買い手は初期のリストから最終購入先を決める

その取引は負けるべくして負けた——。

最近のことである。ある買掛金管理ソフトウェア会社は、既存顧客からの契約獲得を目指していた。その顧客は、初期段階で候補企業を絞ったベンダーリストを作成していたため、契約を得られるかどうかは、営業担当者次第だった。

いざ最新ソフトウェアを紹介するデモンストレーションの段階になると、営業担当者の準備不足のせいで、ユーザーインターフェースは悪く、次世代製品のロードマップも不十分で、買い手のニーズともミスマッチという有り様だった。この顧客は、「デイワン」のリストに載せていた別の企業を選んだ。営業プロセスが始まるよりも前に候補になっていた企業だった。

 このソフトウェア会社のように、B2Bベンダーは、営業とマーケティングのリソースの多くを誤った活動に費やしている。

 たとえば、バイヤー(買い手)はベンダーのサーチプロセスに入る前に候補リストを作成しており、90%はそのリストの中から購入することになることを、ベンダー側は認識していないことが多い。セラー(売り手)は、現在の顧客や見込み顧客の最終意思決定者にアプローチする傾向があり、バイヤー企業の社内で影響力を持つ人物(社内インフルエンサー)や実際の利用者にはあまり注意を払わない。

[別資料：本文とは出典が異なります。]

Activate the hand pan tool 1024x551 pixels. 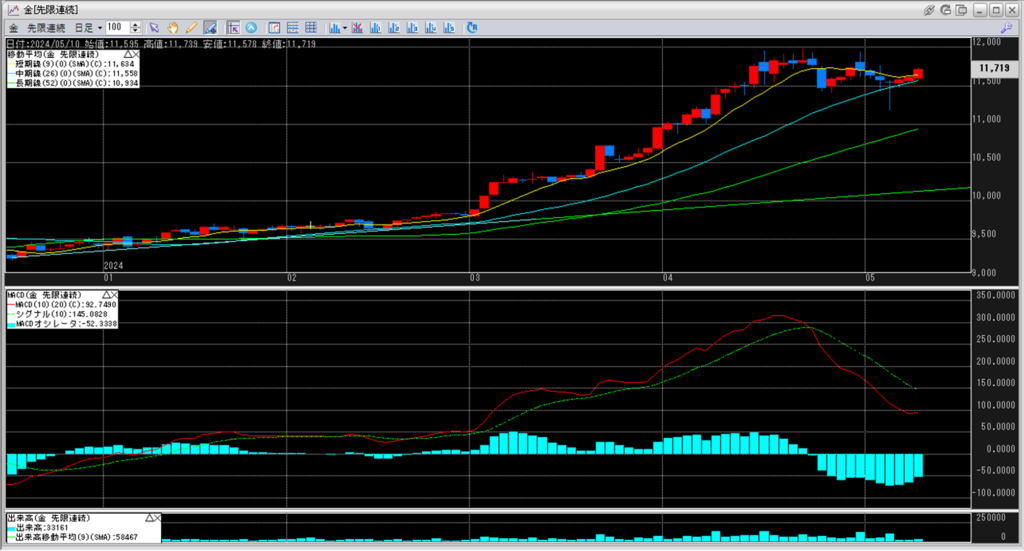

 さらに、セラーは特定のデジタルチャネルに過度に依存し、より価値のある他のデジタルソースを放置したり、説得力のあるデモや製品ビジョンを提示するといった物理的な営業活動を軽視したりする。本契約前に、顧客の要件を満たすかどうかの証明に行う概念実証(PoC)をないがしろにすることも多い。

 その結果、別の企業に契約を取られてしまうのだ。

 ベイン・アンド・カンパニーでは、購買プロセスをより詳細に理解するために、ソフトウェア、クラウドホスティング、ハードウェア、通信、物流、マーケティング、産業機器の購買に携わる米国企業の1208人を対象に調査を実施した。

 また、バイヤー10人に広範囲なインタビューを行い、ニーズに対応する製品の認識から、どのベンダーが適格であるかの見極め、競合ベンダーの検討、最終的な決定までの各段階における習慣を調査した。

 調査およびインタビューにより、分析対象となったすべての業界に共通するバイヤーの行動に関して、テーマが明らかになった。

バイヤーはサーチプロセスを開始する前に、検討対象のベンダーのリストを作成する

 購入する製品にもよるが、回答者の80~90%はリサーチを開始する前に検討するベンダーを決めている。それと同じように重要なのが、回答者の90%は最終的に最初のリストからベンダーを選択していることだ。

 ベンダーは、どうすればこの最初のリストに入り込むことができるのか。バイヤーが好むのは、次の3つのルートだ。

 ●バイヤーはベンダーとのそれまでの付き合いを重視する

 現在の顧客に対するサービスを適切に行なうことで、その顧客の営業担当者が他社に移った場合、次回の購入につながる可能性が高まる。あるテクノロジー企業のベンチャー部門のCIO(最高情報責任者)は、前職でベライゾンを利用しており、同社は仕事がしやすく、サービスも充実していると述べた。「ベライゾンのサービスはより心が通っているように感じられ、私たちの問題や要望を理解しようとしていました。前職の経験からもそうですし、サービスがやはり素晴らしいと思えたので、同社を選びました」

 ●バイヤーは同僚の勧めを頼りにする

 信頼できる同僚は、バイヤーの間で影響力がある。コンプレッサーのサプライヤーを探していた企業のバイヤーは、同僚に候補を推薦してもらった。徹底的なリサーチと審査を経て最終的に決定したのは、その同僚が推薦する2つのベンダーだった。

 ●ベンダーのウェブサイトはリサーチに強い影響を与える

 リサーチ段階にあるバイヤーは、情報量が多く、簡単に操作できるウェブサイトを求めており、そうではないサイトには寛容ではない。

 パッケージング市場のあるバイヤーは、ベンダーのウェブサイトから納期や見積もり金額などの情報を収集し、ベンダーや製品に対して、みずから評価を低下させるような使い勝手の悪いサイトの企業は排除した。